What is needed is a faithful copy of all the records.

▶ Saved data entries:
◇ ◇ ◇ ◇ ◇ ◇ ◇

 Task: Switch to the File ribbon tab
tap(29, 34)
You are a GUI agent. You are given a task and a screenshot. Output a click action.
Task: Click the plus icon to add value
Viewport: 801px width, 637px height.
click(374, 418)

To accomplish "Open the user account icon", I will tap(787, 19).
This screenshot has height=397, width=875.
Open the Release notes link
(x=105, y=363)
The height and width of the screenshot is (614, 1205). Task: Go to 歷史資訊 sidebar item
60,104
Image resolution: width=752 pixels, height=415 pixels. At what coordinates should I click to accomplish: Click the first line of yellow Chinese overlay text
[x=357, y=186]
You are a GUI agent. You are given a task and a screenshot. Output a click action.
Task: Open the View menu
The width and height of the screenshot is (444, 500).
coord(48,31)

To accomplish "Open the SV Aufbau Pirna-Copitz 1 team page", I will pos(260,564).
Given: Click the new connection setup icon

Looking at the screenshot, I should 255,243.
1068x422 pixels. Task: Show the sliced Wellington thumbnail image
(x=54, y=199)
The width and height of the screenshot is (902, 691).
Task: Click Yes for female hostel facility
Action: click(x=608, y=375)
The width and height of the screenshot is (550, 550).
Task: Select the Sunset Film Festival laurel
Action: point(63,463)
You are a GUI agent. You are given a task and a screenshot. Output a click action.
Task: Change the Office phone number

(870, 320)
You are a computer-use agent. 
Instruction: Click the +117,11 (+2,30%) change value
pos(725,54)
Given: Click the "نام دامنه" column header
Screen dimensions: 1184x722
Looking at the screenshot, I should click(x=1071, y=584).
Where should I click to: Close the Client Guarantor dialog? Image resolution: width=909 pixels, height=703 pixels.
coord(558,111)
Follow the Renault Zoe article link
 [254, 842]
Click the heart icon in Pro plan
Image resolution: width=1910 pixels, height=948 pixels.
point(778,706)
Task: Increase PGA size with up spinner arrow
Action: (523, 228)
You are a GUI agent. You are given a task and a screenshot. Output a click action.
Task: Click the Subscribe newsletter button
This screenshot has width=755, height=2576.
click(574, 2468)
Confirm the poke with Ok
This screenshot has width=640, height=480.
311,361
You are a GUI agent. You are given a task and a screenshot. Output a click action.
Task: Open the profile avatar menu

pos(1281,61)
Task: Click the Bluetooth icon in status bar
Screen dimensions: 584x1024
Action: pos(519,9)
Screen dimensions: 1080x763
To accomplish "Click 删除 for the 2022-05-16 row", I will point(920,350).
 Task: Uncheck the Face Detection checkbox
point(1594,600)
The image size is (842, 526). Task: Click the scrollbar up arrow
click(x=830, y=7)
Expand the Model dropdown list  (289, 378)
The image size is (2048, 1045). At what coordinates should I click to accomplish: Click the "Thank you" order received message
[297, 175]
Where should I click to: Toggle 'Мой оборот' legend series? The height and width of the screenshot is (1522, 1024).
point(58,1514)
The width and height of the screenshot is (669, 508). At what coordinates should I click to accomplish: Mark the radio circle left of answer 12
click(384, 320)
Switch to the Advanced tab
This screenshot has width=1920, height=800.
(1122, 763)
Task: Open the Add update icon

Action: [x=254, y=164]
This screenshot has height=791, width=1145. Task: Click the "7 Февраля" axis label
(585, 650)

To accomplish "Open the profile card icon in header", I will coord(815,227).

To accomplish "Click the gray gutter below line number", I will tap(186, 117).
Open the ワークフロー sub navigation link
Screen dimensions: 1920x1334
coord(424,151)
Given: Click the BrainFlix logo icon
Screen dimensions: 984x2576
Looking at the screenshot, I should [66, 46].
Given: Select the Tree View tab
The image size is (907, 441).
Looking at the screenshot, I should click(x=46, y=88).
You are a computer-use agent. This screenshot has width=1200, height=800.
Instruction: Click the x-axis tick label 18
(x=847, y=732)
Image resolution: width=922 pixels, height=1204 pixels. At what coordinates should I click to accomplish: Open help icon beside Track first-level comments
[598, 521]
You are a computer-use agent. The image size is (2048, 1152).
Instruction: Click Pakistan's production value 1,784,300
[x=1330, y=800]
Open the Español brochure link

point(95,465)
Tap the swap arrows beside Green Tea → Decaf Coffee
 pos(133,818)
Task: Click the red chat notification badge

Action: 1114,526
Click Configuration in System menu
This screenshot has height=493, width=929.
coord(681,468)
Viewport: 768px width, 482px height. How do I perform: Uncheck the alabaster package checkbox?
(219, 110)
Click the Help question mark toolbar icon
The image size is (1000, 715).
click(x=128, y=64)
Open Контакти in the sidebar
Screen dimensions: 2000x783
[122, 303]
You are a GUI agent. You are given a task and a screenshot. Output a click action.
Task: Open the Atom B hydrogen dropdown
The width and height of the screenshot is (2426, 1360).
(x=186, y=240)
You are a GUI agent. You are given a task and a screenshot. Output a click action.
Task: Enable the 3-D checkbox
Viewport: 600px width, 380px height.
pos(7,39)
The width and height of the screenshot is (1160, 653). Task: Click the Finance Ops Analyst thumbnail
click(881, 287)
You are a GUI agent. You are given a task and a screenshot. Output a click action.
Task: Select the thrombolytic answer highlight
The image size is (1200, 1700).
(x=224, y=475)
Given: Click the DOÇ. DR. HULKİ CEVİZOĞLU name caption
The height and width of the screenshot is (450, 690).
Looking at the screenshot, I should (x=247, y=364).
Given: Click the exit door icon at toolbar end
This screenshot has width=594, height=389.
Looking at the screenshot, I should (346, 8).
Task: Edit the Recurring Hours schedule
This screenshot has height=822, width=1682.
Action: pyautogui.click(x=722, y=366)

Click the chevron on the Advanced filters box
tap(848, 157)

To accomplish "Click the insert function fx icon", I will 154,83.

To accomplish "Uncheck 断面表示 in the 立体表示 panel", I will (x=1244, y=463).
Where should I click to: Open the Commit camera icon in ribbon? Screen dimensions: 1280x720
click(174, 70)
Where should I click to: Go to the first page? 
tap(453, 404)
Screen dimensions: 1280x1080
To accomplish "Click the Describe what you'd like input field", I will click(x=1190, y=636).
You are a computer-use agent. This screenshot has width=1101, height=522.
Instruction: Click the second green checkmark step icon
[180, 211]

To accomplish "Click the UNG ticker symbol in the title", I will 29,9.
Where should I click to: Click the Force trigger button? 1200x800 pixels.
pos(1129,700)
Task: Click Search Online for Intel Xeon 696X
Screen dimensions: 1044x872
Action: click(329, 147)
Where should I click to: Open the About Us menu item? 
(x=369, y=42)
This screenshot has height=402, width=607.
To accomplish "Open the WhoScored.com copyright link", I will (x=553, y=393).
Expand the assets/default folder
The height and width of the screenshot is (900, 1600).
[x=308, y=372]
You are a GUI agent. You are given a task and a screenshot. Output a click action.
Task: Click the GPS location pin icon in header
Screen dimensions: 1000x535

◇ ◇ ◇ ◇ ◇ ◇ ◇

▶ Solution to the problem:
 Task: Switch to the File ribbon tab
tap(29, 34)
You are a GUI agent. You are given a task and a screenshot. Output a click action.
Task: Click the plus icon to add value
Viewport: 801px width, 637px height.
click(374, 418)

To accomplish "Open the user account icon", I will tap(787, 19).
This screenshot has height=397, width=875.
Open the Release notes link
(x=105, y=363)
The height and width of the screenshot is (614, 1205). Task: Go to 歷史資訊 sidebar item
60,104
Image resolution: width=752 pixels, height=415 pixels. At what coordinates should I click to accomplish: Click the first line of yellow Chinese overlay text
[x=357, y=186]
You are a GUI agent. You are given a task and a screenshot. Output a click action.
Task: Open the View menu
The width and height of the screenshot is (444, 500).
coord(48,31)

To accomplish "Open the SV Aufbau Pirna-Copitz 1 team page", I will pos(260,564).
Given: Click the new connection setup icon

Looking at the screenshot, I should 255,243.
1068x422 pixels. Task: Show the sliced Wellington thumbnail image
(x=54, y=199)
The width and height of the screenshot is (902, 691).
Task: Click Yes for female hostel facility
Action: click(x=608, y=375)
The width and height of the screenshot is (550, 550).
Task: Select the Sunset Film Festival laurel
Action: point(63,463)
You are a GUI agent. You are given a task and a screenshot. Output a click action.
Task: Change the Office phone number

(870, 320)
You are a computer-use agent. 
Instruction: Click the +117,11 (+2,30%) change value
pos(725,54)
Given: Click the "نام دامنه" column header
Screen dimensions: 1184x722
Looking at the screenshot, I should click(x=1071, y=584).
Where should I click to: Close the Client Guarantor dialog? Image resolution: width=909 pixels, height=703 pixels.
coord(558,111)
Follow the Renault Zoe article link
 [254, 842]
Click the heart icon in Pro plan
Image resolution: width=1910 pixels, height=948 pixels.
point(778,706)
Task: Increase PGA size with up spinner arrow
Action: (523, 228)
You are a GUI agent. You are given a task and a screenshot. Output a click action.
Task: Click the Subscribe newsletter button
This screenshot has width=755, height=2576.
click(574, 2468)
Confirm the poke with Ok
This screenshot has width=640, height=480.
311,361
You are a GUI agent. You are given a task and a screenshot. Output a click action.
Task: Open the profile avatar menu

pos(1281,61)
Task: Click the Bluetooth icon in status bar
Screen dimensions: 584x1024
Action: pos(519,9)
Screen dimensions: 1080x763
To accomplish "Click 删除 for the 2022-05-16 row", I will point(920,350).
 Task: Uncheck the Face Detection checkbox
point(1594,600)
The image size is (842, 526). Task: Click the scrollbar up arrow
click(x=830, y=7)
Expand the Model dropdown list  (289, 378)
The image size is (2048, 1045). At what coordinates should I click to accomplish: Click the "Thank you" order received message
[297, 175]
Where should I click to: Toggle 'Мой оборот' legend series? The height and width of the screenshot is (1522, 1024).
point(58,1514)
The width and height of the screenshot is (669, 508). At what coordinates should I click to accomplish: Mark the radio circle left of answer 12
click(384, 320)
Switch to the Advanced tab
This screenshot has width=1920, height=800.
(1122, 763)
Task: Open the Add update icon

Action: [x=254, y=164]
This screenshot has height=791, width=1145. Task: Click the "7 Февраля" axis label
(585, 650)

To accomplish "Open the profile card icon in header", I will coord(815,227).

To accomplish "Click the gray gutter below line number", I will tap(186, 117).
Open the ワークフロー sub navigation link
Screen dimensions: 1920x1334
coord(424,151)
Given: Click the BrainFlix logo icon
Screen dimensions: 984x2576
Looking at the screenshot, I should [66, 46].
Given: Select the Tree View tab
The image size is (907, 441).
Looking at the screenshot, I should click(x=46, y=88).
You are a computer-use agent. This screenshot has width=1200, height=800.
Instruction: Click the x-axis tick label 18
(x=847, y=732)
Image resolution: width=922 pixels, height=1204 pixels. At what coordinates should I click to accomplish: Open help icon beside Track first-level comments
[598, 521]
You are a computer-use agent. The image size is (2048, 1152).
Instruction: Click Pakistan's production value 1,784,300
[x=1330, y=800]
Open the Español brochure link

point(95,465)
Tap the swap arrows beside Green Tea → Decaf Coffee
 pos(133,818)
Task: Click the red chat notification badge

Action: 1114,526
Click Configuration in System menu
This screenshot has height=493, width=929.
coord(681,468)
Viewport: 768px width, 482px height. How do I perform: Uncheck the alabaster package checkbox?
(219, 110)
Click the Help question mark toolbar icon
The image size is (1000, 715).
click(x=128, y=64)
Open Контакти in the sidebar
Screen dimensions: 2000x783
[122, 303]
You are a GUI agent. You are given a task and a screenshot. Output a click action.
Task: Open the Atom B hydrogen dropdown
The width and height of the screenshot is (2426, 1360).
(x=186, y=240)
You are a GUI agent. You are given a task and a screenshot. Output a click action.
Task: Enable the 3-D checkbox
Viewport: 600px width, 380px height.
pos(7,39)
The width and height of the screenshot is (1160, 653). Task: Click the Finance Ops Analyst thumbnail
click(881, 287)
You are a GUI agent. You are given a task and a screenshot. Output a click action.
Task: Select the thrombolytic answer highlight
The image size is (1200, 1700).
(x=224, y=475)
Given: Click the DOÇ. DR. HULKİ CEVİZOĞLU name caption
The height and width of the screenshot is (450, 690).
Looking at the screenshot, I should (x=247, y=364).
Given: Click the exit door icon at toolbar end
This screenshot has width=594, height=389.
Looking at the screenshot, I should (346, 8).
Task: Edit the Recurring Hours schedule
This screenshot has height=822, width=1682.
Action: pyautogui.click(x=722, y=366)

Click the chevron on the Advanced filters box
tap(848, 157)

To accomplish "Click the insert function fx icon", I will 154,83.

To accomplish "Uncheck 断面表示 in the 立体表示 panel", I will (x=1244, y=463).
Where should I click to: Open the Commit camera icon in ribbon? Screen dimensions: 1280x720
click(174, 70)
Where should I click to: Go to the first page? 
tap(453, 404)
Screen dimensions: 1280x1080
To accomplish "Click the Describe what you'd like input field", I will click(x=1190, y=636).
You are a computer-use agent. This screenshot has width=1101, height=522.
Instruction: Click the second green checkmark step icon
[180, 211]

To accomplish "Click the UNG ticker symbol in the title", I will 29,9.
Where should I click to: Click the Force trigger button? 1200x800 pixels.
pos(1129,700)
Task: Click Search Online for Intel Xeon 696X
Screen dimensions: 1044x872
Action: click(329, 147)
Where should I click to: Open the About Us menu item? 
(x=369, y=42)
This screenshot has height=402, width=607.
To accomplish "Open the WhoScored.com copyright link", I will (x=553, y=393).
Expand the assets/default folder
The height and width of the screenshot is (900, 1600).
[x=308, y=372]
You are a GUI agent. You are given a task and a screenshot. Output a click action.
Task: Click the GPS location pin icon in header
Screen dimensions: 1000x535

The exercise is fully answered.